Allah Thérèse reflected on her career in a 2018 interview, stating that she was satisfied with her life's work and her commitment to upholding tradition through music. She explained her absence from the stage in later years, stating that she was no longer up to the rigors of live performance. In the same interview Allah Thérèse commented that her commitment to music was her legacy, although she lamented the fact that she had no children. “I made the commitment to sing to immortalize my life. I feel happy when my fans call me mom.
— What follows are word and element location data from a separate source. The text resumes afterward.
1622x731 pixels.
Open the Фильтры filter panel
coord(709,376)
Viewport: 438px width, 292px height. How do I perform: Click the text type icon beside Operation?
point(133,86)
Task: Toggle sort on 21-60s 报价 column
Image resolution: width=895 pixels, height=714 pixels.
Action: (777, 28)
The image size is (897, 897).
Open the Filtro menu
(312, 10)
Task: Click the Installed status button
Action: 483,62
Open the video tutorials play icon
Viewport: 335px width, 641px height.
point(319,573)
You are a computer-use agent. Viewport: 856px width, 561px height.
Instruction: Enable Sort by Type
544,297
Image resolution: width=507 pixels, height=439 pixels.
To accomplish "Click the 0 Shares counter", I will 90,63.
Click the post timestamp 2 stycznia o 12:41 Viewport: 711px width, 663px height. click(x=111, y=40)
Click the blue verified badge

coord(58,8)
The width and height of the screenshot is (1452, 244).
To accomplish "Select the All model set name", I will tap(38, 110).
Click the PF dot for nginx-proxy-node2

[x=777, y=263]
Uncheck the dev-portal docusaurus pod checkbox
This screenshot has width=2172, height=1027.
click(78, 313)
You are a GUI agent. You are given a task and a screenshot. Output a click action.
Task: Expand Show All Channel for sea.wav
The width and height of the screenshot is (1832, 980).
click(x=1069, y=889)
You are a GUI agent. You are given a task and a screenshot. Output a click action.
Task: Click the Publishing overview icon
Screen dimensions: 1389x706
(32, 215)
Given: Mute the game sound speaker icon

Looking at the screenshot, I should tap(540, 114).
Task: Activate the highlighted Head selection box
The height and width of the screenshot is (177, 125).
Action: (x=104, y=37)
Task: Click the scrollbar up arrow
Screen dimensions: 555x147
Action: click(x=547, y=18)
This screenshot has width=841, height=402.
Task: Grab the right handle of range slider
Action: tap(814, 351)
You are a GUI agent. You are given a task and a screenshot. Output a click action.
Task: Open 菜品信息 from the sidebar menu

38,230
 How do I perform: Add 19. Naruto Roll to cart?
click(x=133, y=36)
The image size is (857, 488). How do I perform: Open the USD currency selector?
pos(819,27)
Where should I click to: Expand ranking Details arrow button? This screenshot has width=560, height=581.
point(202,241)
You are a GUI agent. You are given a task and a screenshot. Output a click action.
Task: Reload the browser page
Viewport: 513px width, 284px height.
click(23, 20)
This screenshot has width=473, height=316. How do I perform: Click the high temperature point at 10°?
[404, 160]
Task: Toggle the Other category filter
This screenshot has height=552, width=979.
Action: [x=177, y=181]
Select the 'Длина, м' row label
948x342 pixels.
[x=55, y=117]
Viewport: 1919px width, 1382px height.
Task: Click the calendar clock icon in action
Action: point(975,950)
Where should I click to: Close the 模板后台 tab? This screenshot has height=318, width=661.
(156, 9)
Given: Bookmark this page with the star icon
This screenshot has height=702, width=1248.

In my family, we are three girls who have not had children."

Allah Thérèse stated her intention to retire after her husband died of natural causes on May 20, 2018. She stated that "I can not go on anymore, we make a team, we make a pair, without him I can not continue to play”.

On January 19, 2020 Allah Thérèse was admitted to the general hospital of Djékanou where she died. Her death was lamented by Ivorian President.